What to produce: Could you return each line from the one bearing "The height and" through the last line of the entries, exactly as it stands, with no pictures?

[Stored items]
****

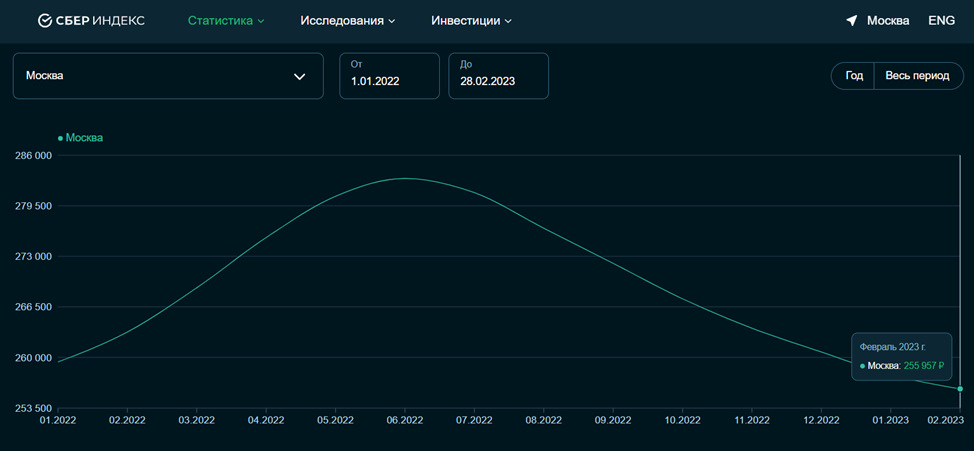Screen dimensions: 974x451
Task: Click the curve peak at 06.2022
Action: [x=405, y=178]
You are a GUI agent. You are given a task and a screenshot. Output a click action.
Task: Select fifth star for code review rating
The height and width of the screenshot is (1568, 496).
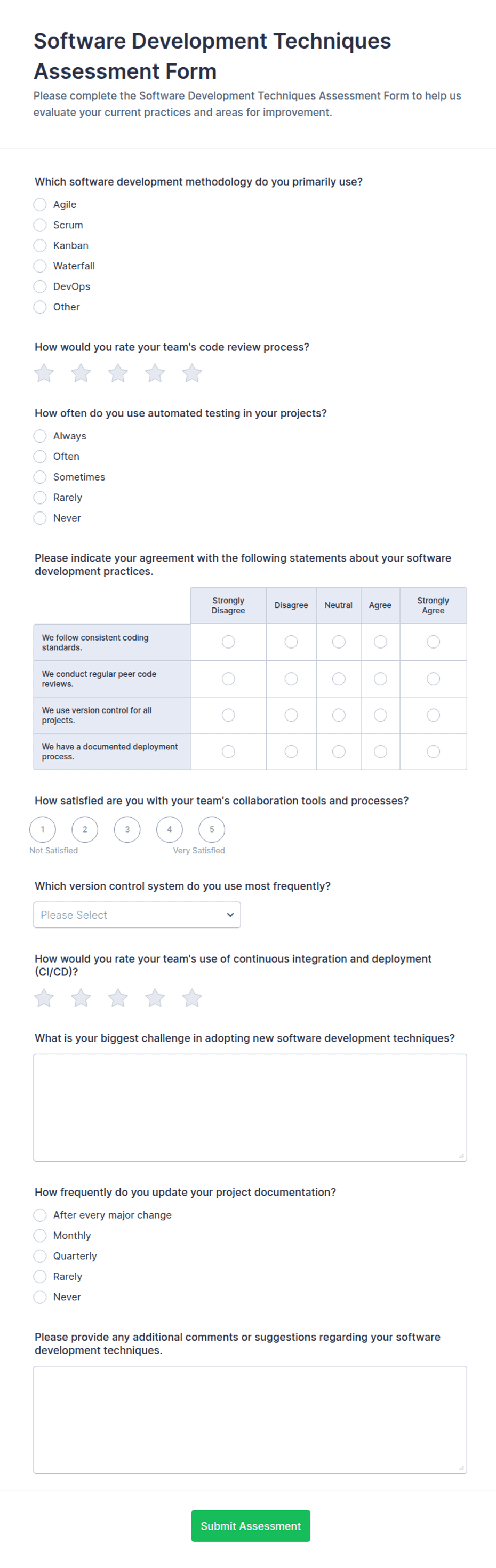coord(191,373)
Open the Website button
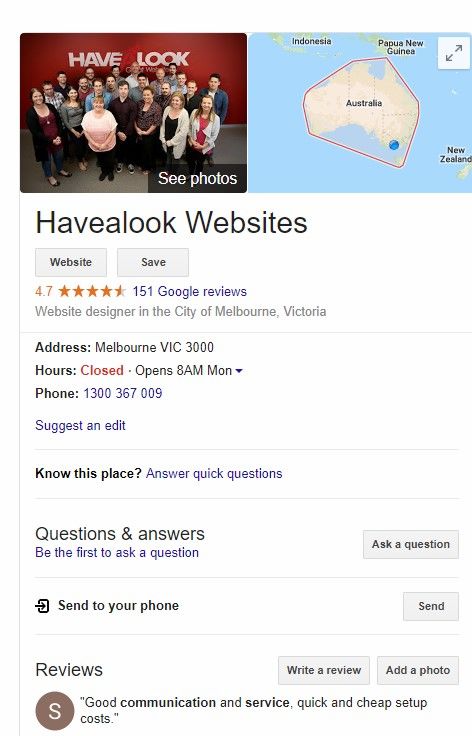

****

Response to this task:
The height and width of the screenshot is (1568, 496).
coord(191,373)
Open the Website button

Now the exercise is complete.